The image replayed like a melody in my head; the thought of his dead body buried deep underground, decaying and mouldy, flashed through my mind. I never imagined this for my dear younger brother...

Psychiatric therapy is a confidential process. Before my brother I had done this to others, but it was only when he died, I felt the contamination manifest in me. My guilty conscience was to be unspoken of, and this therapy was something I offered myself. Every day, at noon, I went to an apartment in a desolate area, and I would meet my therapist, John.
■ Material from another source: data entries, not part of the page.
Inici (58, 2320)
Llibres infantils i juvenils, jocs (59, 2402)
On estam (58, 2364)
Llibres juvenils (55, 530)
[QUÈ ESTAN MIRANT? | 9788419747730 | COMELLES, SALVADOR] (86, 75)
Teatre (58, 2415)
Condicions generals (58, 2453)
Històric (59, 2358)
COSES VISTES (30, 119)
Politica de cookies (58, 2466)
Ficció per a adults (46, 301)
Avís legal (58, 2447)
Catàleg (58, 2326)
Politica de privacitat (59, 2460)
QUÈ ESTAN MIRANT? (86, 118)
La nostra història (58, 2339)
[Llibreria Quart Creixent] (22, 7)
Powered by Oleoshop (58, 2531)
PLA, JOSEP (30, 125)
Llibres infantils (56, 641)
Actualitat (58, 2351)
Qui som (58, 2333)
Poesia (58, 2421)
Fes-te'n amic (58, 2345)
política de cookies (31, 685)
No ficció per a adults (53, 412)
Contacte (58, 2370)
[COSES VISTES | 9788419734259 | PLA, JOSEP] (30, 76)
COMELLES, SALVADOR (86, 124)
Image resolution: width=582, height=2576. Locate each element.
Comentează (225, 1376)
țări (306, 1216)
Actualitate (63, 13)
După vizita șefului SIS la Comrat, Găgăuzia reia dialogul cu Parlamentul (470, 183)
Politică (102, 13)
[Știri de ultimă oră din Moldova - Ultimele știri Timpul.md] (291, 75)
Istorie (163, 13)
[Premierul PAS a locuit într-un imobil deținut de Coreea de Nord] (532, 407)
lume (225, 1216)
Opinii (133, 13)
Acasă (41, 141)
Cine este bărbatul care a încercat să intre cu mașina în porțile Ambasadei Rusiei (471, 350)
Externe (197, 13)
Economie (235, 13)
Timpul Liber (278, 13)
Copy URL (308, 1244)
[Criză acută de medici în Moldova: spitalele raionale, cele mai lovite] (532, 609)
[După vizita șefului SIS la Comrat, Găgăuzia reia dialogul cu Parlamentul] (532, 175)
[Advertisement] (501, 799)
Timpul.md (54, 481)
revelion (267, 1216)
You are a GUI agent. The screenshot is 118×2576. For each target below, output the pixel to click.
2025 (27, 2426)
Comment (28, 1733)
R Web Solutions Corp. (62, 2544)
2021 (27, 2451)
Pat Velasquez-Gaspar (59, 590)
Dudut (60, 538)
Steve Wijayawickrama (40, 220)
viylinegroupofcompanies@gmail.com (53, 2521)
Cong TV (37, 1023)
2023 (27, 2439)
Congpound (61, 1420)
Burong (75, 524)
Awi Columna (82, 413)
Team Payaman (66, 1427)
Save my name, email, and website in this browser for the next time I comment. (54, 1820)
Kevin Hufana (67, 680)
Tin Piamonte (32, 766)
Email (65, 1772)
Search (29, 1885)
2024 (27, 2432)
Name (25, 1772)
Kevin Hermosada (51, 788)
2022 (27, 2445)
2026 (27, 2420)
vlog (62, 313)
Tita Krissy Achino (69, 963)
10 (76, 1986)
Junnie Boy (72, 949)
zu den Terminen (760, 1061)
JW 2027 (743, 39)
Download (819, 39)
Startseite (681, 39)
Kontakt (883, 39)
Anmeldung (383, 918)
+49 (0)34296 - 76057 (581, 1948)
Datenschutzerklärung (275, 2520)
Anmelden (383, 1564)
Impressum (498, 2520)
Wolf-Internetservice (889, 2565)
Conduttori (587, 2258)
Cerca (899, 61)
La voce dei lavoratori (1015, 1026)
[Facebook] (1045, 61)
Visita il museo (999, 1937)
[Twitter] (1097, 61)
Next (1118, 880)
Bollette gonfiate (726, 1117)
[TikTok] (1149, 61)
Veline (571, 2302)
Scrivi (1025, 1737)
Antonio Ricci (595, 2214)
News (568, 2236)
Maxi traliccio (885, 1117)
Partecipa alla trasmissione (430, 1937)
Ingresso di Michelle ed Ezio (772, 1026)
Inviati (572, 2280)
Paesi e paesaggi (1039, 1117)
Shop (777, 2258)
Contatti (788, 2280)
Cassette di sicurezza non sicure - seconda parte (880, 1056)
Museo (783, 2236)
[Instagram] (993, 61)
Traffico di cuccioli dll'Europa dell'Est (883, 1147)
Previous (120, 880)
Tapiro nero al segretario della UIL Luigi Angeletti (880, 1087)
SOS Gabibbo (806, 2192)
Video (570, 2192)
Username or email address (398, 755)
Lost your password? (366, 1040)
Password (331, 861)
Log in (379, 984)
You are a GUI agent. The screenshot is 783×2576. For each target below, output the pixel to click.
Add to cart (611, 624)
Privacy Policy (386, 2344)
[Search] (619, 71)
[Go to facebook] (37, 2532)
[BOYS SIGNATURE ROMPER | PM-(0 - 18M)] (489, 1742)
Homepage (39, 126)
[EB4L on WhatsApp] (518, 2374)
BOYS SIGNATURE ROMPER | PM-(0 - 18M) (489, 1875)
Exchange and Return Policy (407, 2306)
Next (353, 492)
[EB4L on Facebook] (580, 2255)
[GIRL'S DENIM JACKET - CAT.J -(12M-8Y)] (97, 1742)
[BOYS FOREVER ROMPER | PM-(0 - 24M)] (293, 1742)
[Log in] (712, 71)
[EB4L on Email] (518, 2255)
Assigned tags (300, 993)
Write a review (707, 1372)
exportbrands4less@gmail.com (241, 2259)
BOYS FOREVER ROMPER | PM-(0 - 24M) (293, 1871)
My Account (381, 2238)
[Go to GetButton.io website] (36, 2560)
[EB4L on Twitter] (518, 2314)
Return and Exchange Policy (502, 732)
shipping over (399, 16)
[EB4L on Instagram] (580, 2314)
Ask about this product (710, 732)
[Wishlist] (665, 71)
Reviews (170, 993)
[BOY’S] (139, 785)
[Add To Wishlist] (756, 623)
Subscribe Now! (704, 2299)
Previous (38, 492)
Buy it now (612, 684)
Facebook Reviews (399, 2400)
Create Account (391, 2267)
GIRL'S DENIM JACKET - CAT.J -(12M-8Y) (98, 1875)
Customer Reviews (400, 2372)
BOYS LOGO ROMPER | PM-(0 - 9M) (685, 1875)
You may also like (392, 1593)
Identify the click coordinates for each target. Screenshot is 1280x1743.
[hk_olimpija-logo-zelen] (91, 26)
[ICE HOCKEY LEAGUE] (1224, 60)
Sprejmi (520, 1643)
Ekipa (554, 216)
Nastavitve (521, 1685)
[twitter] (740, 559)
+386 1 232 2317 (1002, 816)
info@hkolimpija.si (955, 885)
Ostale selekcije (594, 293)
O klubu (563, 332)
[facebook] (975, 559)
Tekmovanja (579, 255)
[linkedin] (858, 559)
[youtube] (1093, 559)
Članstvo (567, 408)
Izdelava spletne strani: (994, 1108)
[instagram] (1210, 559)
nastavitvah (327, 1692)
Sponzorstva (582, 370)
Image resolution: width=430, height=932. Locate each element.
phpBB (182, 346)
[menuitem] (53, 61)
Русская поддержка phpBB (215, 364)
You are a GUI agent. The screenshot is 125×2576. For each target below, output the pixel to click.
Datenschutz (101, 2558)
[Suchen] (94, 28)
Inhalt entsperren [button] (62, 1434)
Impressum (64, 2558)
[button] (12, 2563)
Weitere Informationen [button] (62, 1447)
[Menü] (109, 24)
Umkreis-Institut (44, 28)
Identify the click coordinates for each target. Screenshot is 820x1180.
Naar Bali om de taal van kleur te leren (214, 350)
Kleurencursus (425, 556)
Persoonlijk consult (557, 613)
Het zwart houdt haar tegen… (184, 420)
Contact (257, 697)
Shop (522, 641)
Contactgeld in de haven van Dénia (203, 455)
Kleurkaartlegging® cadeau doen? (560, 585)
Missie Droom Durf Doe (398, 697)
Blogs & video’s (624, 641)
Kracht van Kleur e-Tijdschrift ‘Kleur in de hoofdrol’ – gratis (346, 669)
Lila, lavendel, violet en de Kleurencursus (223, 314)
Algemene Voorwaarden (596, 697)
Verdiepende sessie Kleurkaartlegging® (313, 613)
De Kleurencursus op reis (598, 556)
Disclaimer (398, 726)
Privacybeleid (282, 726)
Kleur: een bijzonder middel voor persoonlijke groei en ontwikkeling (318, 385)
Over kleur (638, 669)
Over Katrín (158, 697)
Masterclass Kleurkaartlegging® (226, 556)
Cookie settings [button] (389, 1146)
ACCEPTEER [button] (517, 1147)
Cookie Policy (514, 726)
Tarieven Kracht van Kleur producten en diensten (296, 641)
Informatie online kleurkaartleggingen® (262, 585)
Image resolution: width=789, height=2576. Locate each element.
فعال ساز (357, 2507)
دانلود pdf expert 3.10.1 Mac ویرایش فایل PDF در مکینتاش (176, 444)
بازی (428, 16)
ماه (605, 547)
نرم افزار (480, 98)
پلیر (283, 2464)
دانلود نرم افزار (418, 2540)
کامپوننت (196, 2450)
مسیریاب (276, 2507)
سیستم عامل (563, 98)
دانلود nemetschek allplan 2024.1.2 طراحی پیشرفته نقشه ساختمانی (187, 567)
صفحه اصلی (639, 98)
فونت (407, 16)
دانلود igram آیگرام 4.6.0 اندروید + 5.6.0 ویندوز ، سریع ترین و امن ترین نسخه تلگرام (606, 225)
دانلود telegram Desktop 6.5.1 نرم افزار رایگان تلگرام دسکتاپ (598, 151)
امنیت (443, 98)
John sat sedate. His shoulders were curved and his back lay lying on the velvet rocking chair. His glasses sat on the round table beside him, but it comforted me for I felt unknown to him. It was easy to confide in him, and it was like the disease from my head was slowly eradicating. On this day I announced to John that after the three years of searching, the results for my brother's death were inconclusive, and he was proclaimed as 'missing'. Yet we know he's not missing. He's dead. I killed him, with my dirty hands - strangled him in the country side lake because he knew my secret. He knew I was mad. And when he died, he knew he wasn't the first...

I never knew my father, and even if I did, I doubt he could've prevented the monster I've become today. My older brother, Ash, was never with me - we were very distant. Even when the news of the death of my younger brother came, he comforted only my mother- she was turning frail and helpless, developing dementia, and only saw herself as a burden in our eyes. Therapy was my only friend.